- _Source extract_:
◇ ◇ ◇ ◇ ◇

Keeping a diary is much easier if you limit your writing to four minutes each day: two minutes spent writing a list of what you remember from the day before and then two minutes making a list of things you saw.

Her post included a video you can use to time the four minutes, but I didn’t. Also, I misremembered about the second list and wrote what I did, not what I saw. Still, I wrote. Yesterday:

  • I stood at the kitchen counter shelling fava beans onto a plate and listened to the radio.
  • I gave Simone some “mixed grill” wet food, and she was all excited about it and jumped up onto the counter before I could put the dish on the floor, but then she didn’t finish it.
  • I played a round of Farm Hustle, and watched Sherlock vids with Sang before bed.

Dress Shopping

The short version:

You guys, I bought a dress for my sister’s wedding next May! See photo below.

The long version:

Last fall I’d made a few forays into vintage, thrift, and department stores, but managed only to narrow down the list of styles that were likely to look good. (High necks and twirly skirts = good; sheaths and anything with darts that presume to know where my boobs are = bad.) Then I spent a day on Northwest 23rd Avenue, the fancy street in Portland that seemed to have all the dress boutiques I’d found on the internet, as well as high-end vintage. I came away from that with:

1. A seven-dollar “security dress” from Goodwill that met color requirements and was wearable, but had unfixable fit problems that I’d have to wear a wrap to cover. I bought it first thing in the morning to give me the courage to say no to anything else that wasn’t quite right.

◇ ◇ ◇ ◇ ◇

- _Brief 1_:
According to the post, why did the writer buy the seven-dollar dress from Goodwill first thing in the morning? Answer in one to three sentences.
- _Brief 2_:
Write out everything in the post from "Keeping a diary" down to "to the radio.", with the wording unchanged.
Rely only on the post above for your answers.

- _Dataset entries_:
◇ ◇ ◇ ◇ ◇

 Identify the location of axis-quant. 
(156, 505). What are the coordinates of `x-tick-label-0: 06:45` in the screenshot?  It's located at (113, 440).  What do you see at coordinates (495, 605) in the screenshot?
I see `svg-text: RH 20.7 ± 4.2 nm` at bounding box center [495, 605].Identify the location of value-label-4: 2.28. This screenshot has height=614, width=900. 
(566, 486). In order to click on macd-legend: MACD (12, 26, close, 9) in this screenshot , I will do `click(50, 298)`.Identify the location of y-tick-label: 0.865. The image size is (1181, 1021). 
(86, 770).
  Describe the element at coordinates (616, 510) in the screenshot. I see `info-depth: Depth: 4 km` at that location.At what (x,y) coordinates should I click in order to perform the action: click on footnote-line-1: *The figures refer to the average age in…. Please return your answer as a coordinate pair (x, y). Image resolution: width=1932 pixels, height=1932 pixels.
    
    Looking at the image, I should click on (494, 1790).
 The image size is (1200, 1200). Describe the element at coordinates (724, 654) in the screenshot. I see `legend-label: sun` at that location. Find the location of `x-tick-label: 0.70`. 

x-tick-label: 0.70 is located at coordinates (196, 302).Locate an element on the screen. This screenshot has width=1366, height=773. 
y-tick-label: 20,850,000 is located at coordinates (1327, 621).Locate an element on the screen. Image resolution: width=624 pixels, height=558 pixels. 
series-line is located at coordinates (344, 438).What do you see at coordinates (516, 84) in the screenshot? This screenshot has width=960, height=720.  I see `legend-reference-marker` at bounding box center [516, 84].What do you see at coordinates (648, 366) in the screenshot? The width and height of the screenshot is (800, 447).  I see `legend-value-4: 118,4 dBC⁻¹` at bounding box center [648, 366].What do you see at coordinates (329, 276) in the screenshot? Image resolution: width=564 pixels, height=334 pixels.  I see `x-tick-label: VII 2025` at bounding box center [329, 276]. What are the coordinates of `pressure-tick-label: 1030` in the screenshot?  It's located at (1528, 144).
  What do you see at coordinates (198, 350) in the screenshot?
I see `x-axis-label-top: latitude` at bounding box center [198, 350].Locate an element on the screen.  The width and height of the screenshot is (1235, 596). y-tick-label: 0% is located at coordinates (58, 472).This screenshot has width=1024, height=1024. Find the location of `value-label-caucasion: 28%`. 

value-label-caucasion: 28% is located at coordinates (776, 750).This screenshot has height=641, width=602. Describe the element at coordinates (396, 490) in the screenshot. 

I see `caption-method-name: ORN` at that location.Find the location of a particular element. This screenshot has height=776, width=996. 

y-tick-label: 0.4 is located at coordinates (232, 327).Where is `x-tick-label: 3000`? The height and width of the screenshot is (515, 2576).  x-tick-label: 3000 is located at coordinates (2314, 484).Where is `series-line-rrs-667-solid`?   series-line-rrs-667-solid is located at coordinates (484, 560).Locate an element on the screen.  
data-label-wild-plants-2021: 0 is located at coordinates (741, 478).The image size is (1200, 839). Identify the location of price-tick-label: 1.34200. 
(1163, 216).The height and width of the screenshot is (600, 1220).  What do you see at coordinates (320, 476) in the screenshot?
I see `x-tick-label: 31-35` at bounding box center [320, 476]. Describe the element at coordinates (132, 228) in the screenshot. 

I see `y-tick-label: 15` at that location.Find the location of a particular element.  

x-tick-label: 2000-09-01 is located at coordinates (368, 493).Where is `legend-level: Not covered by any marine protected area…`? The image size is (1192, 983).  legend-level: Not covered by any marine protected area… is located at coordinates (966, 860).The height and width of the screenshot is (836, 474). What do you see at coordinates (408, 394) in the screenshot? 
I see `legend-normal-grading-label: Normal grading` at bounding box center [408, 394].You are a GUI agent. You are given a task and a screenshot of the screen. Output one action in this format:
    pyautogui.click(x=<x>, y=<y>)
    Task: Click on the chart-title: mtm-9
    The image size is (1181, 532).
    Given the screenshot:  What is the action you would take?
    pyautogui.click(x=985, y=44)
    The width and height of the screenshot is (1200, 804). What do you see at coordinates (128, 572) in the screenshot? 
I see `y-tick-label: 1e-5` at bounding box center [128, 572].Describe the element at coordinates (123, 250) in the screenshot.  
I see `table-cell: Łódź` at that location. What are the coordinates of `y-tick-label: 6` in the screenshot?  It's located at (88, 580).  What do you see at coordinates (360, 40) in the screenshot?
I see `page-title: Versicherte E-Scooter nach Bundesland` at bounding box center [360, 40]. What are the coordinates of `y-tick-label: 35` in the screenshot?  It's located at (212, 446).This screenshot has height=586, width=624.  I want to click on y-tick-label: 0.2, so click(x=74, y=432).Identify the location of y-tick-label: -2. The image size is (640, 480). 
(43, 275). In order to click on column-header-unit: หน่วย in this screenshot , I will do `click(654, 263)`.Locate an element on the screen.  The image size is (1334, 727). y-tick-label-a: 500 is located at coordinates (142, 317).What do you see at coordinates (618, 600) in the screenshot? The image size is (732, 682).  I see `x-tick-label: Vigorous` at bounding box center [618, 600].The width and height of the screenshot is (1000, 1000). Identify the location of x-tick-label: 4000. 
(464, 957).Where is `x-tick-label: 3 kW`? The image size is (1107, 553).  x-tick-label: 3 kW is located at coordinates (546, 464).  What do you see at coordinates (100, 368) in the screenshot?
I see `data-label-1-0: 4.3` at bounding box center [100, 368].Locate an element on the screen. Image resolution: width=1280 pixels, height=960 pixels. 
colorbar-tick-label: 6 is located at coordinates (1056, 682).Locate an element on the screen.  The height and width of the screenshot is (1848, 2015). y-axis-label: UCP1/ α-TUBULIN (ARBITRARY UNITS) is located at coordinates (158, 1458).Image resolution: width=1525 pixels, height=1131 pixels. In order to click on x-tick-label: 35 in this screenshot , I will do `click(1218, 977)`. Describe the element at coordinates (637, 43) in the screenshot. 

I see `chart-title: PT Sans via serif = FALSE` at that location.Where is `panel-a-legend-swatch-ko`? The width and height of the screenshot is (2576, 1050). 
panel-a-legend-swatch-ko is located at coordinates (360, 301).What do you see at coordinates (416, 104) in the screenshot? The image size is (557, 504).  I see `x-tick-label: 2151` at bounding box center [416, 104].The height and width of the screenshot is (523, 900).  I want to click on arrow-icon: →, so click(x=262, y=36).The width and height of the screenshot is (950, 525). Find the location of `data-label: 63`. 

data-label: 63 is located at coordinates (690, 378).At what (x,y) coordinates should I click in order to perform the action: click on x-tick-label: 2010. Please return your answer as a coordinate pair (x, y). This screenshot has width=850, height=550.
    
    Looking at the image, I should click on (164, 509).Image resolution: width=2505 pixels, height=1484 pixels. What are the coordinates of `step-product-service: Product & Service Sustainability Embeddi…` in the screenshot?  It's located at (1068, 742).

◇ ◇ ◇ ◇ ◇

- _Response box 1_:
The writer bought it first thing to gain the courage to say no to anything else that wasn't quite right.

- _Response box 2_:
Keeping a diary is much easier if you limit your writing to four minutes each day: two minutes spent writing a list of what you remember from the day before and then two minutes making a list of things you saw.

Her post included a video you can use to time the four minutes, but I didn’t. Also, I misremembered about the second list and wrote what I did, not what I saw. Still, I wrote. Yesterday:

  • I stood at the kitchen counter shelling fava beans onto a plate and listened to the radio.